_Instructions for the task_.
Whatever comes before the line containing "This screenshot has height=414, width=688." stays out; transcribe that line and all that follow to the end of the records exactly, with no pictures.

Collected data
==========
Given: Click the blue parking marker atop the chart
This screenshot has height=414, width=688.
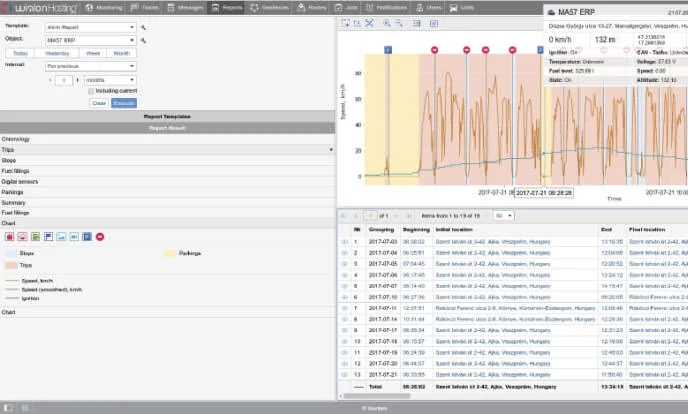Looking at the screenshot, I should click(388, 49).
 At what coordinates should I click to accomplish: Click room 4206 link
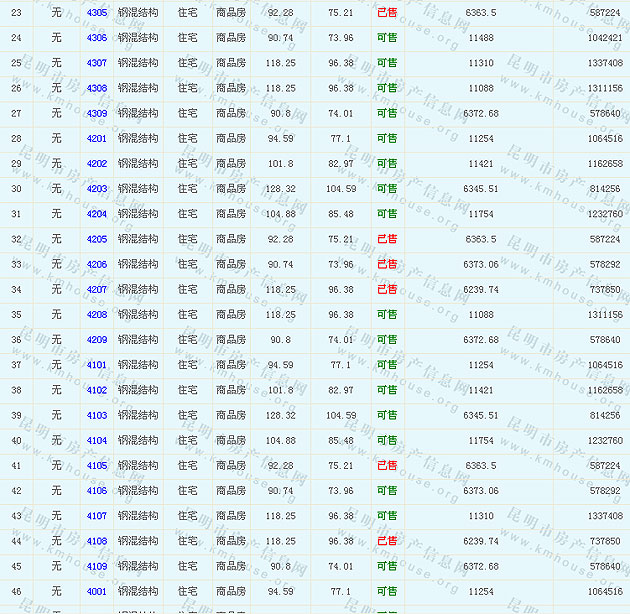pyautogui.click(x=97, y=265)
==========
_The answer_.
This screenshot has height=414, width=688.
Looking at the screenshot, I should click(388, 49).
 At what coordinates should I click to accomplish: Click room 4206 link
pyautogui.click(x=97, y=265)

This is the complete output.